§ **The problem**: Gather every line of the items below that contains the word "checkbox", treating uppercase and lowercase as different.
** begin Dataset content **
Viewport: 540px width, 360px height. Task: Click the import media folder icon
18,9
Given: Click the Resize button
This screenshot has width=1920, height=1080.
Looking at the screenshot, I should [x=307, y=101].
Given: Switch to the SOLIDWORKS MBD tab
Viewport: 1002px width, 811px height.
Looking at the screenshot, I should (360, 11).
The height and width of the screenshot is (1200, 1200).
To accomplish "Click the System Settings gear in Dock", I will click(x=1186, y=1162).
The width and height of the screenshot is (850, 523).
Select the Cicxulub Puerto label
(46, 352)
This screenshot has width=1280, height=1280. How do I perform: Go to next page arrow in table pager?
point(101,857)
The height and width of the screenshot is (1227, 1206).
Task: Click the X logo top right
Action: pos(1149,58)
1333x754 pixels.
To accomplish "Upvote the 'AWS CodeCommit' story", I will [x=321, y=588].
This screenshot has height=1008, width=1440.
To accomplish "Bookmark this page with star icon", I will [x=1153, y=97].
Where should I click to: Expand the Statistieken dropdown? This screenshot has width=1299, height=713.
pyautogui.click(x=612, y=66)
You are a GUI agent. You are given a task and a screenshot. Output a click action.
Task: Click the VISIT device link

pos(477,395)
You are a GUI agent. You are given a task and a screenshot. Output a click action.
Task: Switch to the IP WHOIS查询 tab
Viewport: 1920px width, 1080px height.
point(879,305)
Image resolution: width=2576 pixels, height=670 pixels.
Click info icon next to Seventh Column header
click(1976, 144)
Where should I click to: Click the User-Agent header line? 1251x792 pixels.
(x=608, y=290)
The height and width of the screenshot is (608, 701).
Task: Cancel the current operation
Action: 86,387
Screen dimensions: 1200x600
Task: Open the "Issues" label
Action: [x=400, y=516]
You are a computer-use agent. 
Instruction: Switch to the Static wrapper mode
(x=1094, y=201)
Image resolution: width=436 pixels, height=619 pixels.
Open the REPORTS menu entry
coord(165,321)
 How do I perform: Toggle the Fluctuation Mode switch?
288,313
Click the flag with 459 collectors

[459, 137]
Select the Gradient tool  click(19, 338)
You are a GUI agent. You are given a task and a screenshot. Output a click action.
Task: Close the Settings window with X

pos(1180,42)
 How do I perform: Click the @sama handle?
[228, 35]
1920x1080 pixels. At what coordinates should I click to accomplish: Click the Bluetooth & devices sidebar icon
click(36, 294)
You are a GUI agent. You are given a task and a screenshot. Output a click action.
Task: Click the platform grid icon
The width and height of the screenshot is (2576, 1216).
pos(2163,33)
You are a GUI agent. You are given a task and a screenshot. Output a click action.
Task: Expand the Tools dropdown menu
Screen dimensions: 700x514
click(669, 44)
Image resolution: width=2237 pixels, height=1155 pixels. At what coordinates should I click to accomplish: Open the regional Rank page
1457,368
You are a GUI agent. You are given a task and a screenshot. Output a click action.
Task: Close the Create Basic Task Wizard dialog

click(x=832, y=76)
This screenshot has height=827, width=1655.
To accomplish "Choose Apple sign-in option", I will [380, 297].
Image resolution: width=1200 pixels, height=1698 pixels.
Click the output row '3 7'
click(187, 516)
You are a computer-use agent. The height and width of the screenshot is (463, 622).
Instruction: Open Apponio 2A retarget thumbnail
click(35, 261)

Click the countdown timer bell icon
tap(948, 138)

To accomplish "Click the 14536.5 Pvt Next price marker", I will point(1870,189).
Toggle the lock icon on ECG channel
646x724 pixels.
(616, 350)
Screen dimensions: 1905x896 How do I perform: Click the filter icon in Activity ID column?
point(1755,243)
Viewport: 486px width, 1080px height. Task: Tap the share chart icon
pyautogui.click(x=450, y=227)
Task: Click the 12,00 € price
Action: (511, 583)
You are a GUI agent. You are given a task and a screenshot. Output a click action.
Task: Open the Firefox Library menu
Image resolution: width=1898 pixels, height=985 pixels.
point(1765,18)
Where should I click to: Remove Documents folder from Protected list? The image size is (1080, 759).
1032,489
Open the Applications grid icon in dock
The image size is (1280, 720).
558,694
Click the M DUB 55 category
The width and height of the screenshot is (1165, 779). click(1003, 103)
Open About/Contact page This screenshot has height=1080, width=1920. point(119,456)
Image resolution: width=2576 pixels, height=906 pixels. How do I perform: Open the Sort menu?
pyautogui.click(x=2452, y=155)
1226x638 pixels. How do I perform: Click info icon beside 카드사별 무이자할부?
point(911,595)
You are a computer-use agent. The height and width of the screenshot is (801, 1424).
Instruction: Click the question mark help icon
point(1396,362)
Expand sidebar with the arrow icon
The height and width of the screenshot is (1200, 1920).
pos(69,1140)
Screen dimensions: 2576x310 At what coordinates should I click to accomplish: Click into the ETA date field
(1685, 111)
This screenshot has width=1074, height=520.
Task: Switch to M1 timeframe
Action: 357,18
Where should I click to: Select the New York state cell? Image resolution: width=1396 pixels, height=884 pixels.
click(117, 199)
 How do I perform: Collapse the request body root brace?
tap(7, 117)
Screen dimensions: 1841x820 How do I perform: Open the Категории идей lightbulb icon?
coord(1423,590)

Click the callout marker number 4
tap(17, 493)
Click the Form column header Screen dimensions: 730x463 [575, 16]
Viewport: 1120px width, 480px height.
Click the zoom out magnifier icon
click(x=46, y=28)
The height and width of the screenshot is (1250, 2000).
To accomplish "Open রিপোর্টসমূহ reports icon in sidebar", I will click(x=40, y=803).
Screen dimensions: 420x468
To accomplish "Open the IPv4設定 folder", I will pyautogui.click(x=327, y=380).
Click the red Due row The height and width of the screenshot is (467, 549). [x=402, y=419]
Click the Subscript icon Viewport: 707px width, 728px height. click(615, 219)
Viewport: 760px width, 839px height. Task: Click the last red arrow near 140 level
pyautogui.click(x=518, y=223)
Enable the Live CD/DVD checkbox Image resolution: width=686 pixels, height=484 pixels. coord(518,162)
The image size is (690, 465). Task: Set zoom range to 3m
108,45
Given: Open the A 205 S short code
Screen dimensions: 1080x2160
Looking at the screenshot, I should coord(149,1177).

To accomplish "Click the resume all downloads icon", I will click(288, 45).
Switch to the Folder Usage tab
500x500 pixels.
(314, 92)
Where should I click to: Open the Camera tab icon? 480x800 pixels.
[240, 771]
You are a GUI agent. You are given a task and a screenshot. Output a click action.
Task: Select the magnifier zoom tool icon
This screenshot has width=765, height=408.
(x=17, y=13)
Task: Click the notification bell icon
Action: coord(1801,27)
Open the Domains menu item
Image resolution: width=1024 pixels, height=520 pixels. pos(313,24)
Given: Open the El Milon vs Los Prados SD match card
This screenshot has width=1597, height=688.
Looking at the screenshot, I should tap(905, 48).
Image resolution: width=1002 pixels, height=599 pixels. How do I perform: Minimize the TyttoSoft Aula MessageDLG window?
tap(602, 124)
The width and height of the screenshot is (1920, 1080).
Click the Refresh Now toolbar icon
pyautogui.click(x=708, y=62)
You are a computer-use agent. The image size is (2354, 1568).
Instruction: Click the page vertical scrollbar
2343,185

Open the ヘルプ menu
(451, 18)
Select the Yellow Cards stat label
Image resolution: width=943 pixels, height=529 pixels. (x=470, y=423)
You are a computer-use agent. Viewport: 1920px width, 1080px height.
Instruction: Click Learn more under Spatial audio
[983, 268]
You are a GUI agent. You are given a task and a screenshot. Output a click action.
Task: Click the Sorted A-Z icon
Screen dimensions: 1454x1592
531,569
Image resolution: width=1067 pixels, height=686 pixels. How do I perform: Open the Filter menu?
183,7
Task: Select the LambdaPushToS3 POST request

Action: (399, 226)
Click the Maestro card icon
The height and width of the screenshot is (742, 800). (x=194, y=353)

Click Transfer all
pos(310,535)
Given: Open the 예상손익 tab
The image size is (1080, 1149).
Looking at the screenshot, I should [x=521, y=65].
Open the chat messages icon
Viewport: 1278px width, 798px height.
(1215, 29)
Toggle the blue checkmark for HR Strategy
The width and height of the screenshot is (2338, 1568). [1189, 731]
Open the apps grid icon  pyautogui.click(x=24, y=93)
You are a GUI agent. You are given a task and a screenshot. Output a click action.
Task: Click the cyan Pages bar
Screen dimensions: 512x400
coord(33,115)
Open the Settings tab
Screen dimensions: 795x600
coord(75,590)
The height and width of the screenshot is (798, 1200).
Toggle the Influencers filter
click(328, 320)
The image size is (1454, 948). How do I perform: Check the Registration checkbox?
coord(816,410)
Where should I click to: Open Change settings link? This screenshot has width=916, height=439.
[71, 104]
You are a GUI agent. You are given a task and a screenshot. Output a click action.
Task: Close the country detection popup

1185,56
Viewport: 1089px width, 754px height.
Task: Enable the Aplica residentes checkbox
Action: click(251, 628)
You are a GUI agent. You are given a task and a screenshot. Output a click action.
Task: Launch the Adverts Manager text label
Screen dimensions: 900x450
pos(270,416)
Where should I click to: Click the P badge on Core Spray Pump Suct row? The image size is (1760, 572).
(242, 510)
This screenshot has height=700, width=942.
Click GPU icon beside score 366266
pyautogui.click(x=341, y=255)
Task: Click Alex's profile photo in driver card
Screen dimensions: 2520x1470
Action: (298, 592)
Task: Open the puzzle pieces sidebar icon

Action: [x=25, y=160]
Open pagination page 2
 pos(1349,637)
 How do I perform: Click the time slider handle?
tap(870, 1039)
** end Dataset content **
§ **Exercise answer**:
Enable the Live CD/DVD checkbox Image resolution: width=686 pixels, height=484 pixels. coord(518,162)
The image size is (1454, 948). How do I perform: Check the Registration checkbox?
Task: Enable the Aplica residentes checkbox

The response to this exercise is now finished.